Old Leo frowned, maybe sensing that the meal wasn’t working out. He cocked his head and gibbered something.
“But those were lion tracks,” said Bob.
“Either twin would have known what lion tracks look like, and how to duplicate them. Their father is, after all, the local authority on lions. Tell me this, Bob. If it was a lion who killed your neighbors, why didn’t the beast eat them?”
“Well, uh...”
“None of the victims had been eaten. No parts had been taken. A few had been redistributed, yes. But none had been removed. No, Bob. One of the sisters killed your friends and made the death look like the work of a lion.”
“Why?”
“So no one would suspect her true motive.”
“Which was what?”
“Theft. The theft of a gold figurine. One was stolen from each victim.”
Leo gibbered something, turning his head left and right.

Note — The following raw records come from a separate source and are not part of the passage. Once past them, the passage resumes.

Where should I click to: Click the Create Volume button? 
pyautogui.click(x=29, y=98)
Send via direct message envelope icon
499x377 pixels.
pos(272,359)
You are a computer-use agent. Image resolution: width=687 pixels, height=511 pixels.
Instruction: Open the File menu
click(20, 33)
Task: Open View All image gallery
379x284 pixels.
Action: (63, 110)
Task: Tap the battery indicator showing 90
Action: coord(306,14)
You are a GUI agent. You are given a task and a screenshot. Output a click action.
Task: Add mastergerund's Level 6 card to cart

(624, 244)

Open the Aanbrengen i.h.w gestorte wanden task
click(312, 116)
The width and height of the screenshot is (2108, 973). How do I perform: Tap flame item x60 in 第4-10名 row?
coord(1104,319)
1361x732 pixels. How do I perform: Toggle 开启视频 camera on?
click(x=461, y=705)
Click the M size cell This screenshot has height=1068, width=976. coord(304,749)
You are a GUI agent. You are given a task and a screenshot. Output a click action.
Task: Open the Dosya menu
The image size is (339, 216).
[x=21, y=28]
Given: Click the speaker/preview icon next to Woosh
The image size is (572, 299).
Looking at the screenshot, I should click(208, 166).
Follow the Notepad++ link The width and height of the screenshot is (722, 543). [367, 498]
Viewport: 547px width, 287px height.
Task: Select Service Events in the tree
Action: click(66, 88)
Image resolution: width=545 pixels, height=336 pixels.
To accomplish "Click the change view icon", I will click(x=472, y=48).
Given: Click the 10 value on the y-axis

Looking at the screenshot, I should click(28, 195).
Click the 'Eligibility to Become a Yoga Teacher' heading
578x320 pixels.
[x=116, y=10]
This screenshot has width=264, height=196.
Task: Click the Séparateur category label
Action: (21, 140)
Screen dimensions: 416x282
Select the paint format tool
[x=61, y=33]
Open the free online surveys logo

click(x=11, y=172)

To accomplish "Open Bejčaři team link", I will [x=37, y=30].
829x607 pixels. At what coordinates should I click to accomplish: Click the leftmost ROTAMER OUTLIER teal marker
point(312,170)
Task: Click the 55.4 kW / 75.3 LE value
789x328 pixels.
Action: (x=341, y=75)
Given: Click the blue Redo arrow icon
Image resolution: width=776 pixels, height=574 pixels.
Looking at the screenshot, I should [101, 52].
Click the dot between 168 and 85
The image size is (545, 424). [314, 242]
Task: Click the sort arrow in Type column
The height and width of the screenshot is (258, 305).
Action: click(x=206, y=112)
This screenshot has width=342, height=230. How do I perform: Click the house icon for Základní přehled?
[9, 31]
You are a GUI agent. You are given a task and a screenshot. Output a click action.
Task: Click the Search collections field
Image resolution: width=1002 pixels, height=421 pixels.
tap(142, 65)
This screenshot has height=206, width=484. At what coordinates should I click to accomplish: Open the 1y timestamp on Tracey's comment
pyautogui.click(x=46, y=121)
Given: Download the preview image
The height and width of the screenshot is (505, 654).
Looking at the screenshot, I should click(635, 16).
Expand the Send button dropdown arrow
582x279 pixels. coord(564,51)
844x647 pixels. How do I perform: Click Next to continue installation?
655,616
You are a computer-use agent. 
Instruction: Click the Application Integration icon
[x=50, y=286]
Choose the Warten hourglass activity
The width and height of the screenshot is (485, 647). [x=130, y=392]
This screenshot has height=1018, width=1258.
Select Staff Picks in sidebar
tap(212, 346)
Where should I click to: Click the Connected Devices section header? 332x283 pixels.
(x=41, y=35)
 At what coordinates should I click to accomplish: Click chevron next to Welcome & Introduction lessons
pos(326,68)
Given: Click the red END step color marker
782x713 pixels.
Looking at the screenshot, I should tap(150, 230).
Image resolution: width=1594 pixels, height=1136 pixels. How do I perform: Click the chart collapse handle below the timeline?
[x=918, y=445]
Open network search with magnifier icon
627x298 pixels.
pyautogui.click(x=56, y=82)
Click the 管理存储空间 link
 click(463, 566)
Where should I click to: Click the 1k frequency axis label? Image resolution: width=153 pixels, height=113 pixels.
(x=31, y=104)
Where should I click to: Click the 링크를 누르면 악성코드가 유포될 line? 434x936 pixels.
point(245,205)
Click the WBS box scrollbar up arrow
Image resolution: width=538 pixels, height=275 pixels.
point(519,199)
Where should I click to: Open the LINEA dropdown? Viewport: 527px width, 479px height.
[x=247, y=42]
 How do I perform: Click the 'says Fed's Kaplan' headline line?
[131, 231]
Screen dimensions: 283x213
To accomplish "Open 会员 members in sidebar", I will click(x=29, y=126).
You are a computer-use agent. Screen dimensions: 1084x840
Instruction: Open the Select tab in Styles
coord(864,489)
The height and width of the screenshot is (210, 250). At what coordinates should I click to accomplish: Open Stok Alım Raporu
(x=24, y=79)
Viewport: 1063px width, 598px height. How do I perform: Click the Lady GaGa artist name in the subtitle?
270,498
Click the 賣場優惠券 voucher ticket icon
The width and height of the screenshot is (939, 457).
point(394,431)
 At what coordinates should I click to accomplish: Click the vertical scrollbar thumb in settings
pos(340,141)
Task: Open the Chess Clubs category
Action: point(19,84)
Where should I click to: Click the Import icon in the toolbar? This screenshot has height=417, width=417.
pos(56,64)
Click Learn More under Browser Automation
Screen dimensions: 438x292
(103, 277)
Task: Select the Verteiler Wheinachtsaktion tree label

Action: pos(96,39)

Bob patted him on the back impatiently and asked Berthold, “Why steal a figurine?”
“To provide herself with finances.”
“But neither one of them needs finances, man. They’re sacred, both of them. So long as they’re here, they get everything they want.”
“Yes. So long as they’re here in your village. But if one of them wanted to leave?”
“But why would either one of them want to?”
“To avoid being sacrificed.”
Bob shook his head. “Oh no, man. That can’t be right. Being sacrificed, man, that’s an honor.”
Berthold smiled. “On that matter, Bob, one of the sisters disagrees with you.”